Items listed in a dataset:
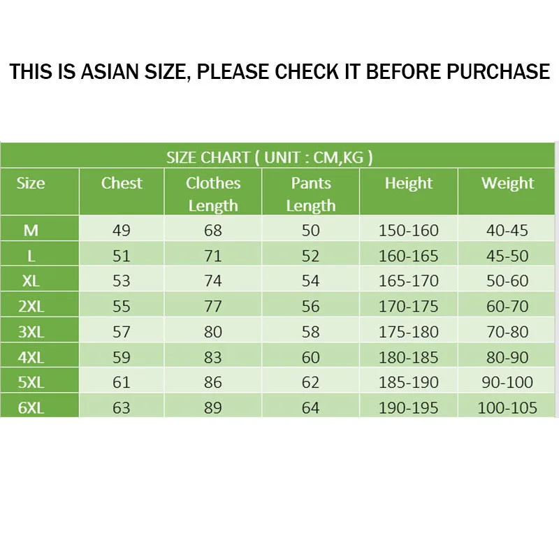Image resolution: width=559 pixels, height=559 pixels.
Task: Click the 4XL size row label
Action: pos(31,357)
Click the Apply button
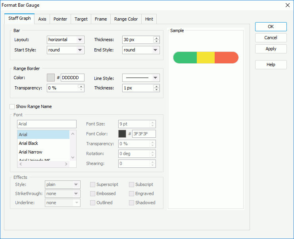This screenshot has width=294, height=239. coord(271,49)
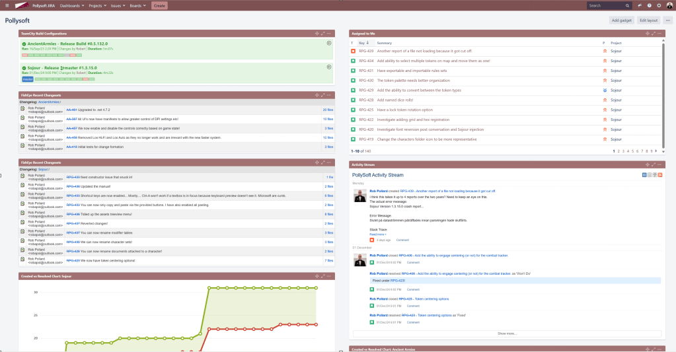Run the AncientArmies Release Build
Viewport: 676px width, 352px height.
pos(329,43)
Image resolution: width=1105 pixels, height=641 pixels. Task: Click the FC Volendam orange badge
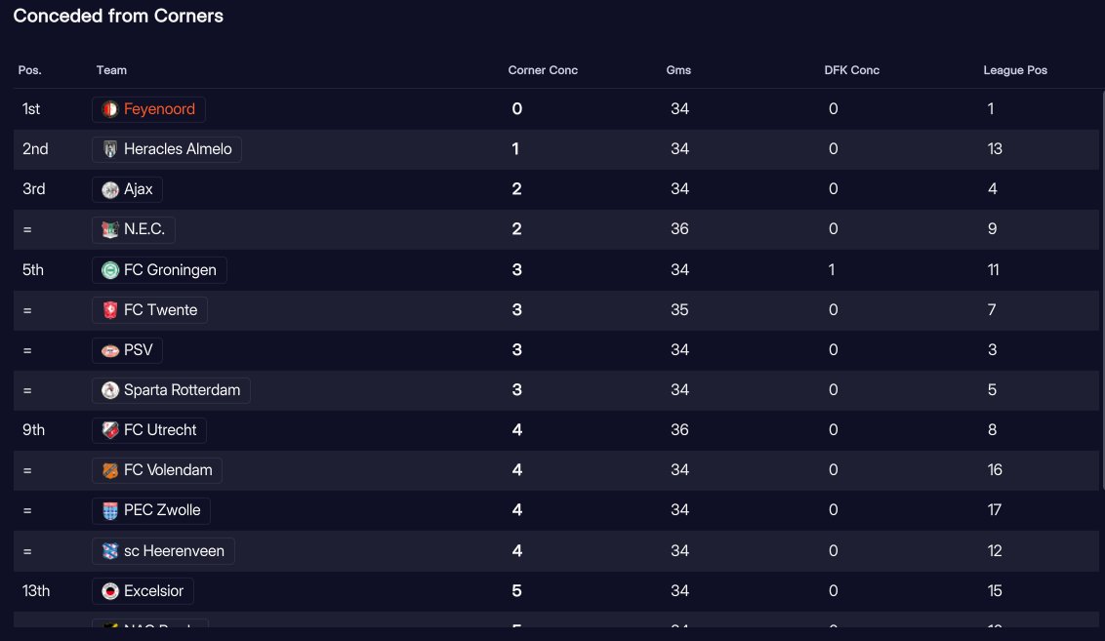(110, 470)
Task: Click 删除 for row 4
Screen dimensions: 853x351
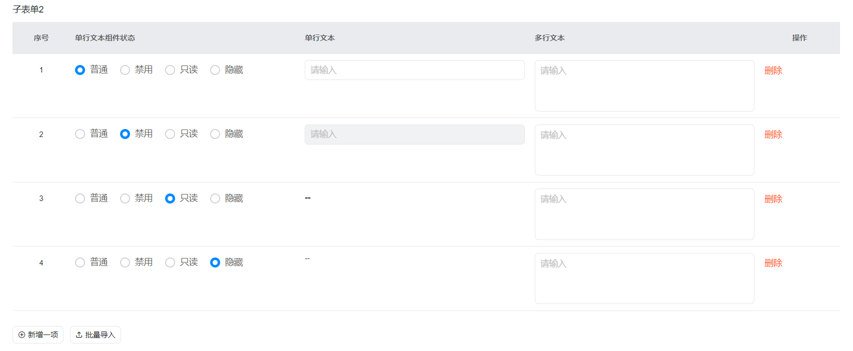Action: 773,263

Task brief:
Retype word for word the span of lines above that begins with the line containing "Task: Click 删除 for row 4" and ends with the last line of the records; skip all pictures.

Task response:
Task: Click 删除 for row 4
Screen dimensions: 853x351
Action: 773,263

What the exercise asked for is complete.